Par contre on peut supprimer le compte utilisateur lié à cet identifiant (en en ayant créé un autre auparavant bien sûr).


----------



## Anthony (26 Janvier 2021)

ericse a dit:


> Je ne crois pas que l'on puisse "déconnecter" un identifiant Apple sur un Mac.

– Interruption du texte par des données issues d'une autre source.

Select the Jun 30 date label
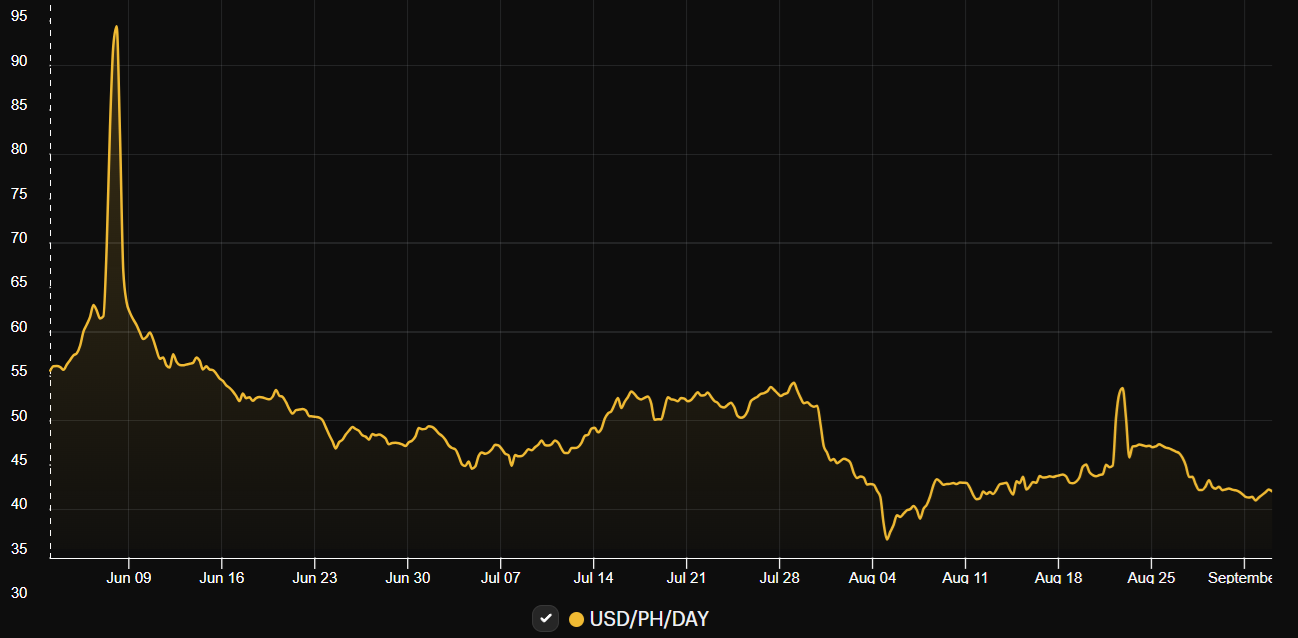The height and width of the screenshot is (638, 1298). pos(407,578)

C'est tout à fait possible, dans la rubrique _Identifiant Apple_ des Préférences Système. Mais il faudrait nous en dire un peu plus, parce que l'on peut fermer la session iCloud sans déconnecter l'identifiant dans l'App Store ou l'application Musique. Où est-ce que l'identifiant a été déconnecté, donc, et où est-il resté connecté ?


----------



## David82130 (26 Janvier 2021)

Anthony a dit:


> C'est tout à fait possible, dans la rubrique _Identifiant Apple_ des Préférences Système. Mais il faudrait nous en dire un peu plus, parce que l'on peut fermer la session iCloud sans déconnecter l'identifiant dans l'App Store ou l'application Musique. Où est-ce que l'identifiant a été déconnecté, donc, et où est-il resté connecté ?








	

		
			
		

		
	
Bonsoir Anthony,
A cet endroit là plus précisemment.


----------



## Anthony (26 Janvier 2021)

Donc bien dans la rubrique _Identifiant Apple_ des Préférences Système. Effectivement, on dirait que la session iCloud n'est pas correctement fermée. Le bouton _Se déconnecter… _devrait pouvoir être cliqué, ce qui n'est pas le cas ici. Tu peux toujours essayer de redémarrer pour voir, et si la session ne se ferme vraiment pas, tu peux te connecter sur le site icloud.com. Dans les réglages du compte, tu pourra supprimer ton Mac, ce qui devrait débloquer cette situation.


----------



## David82130 (26 Janvier 2021)

Anthony a dit:


> Donc bien dans la rubrique _Identifiant Apple_ des Préférences Système. Effectivement, on dirait que la session iCloud n'est pas correctement fermée. Le bouton _Se déconnecter… _devrait pouvoir être cliqué, ce qui n'est pas le cas ici. Tu peux toujours essayer de redémarrer pour voir, et si la session ne se ferme vraiment pas, tu peux te connecter sur le site icloud.com. Dans les réglages du compte, tu pourra supprimer ton Mac, ce qui devrait débloquer cette situation.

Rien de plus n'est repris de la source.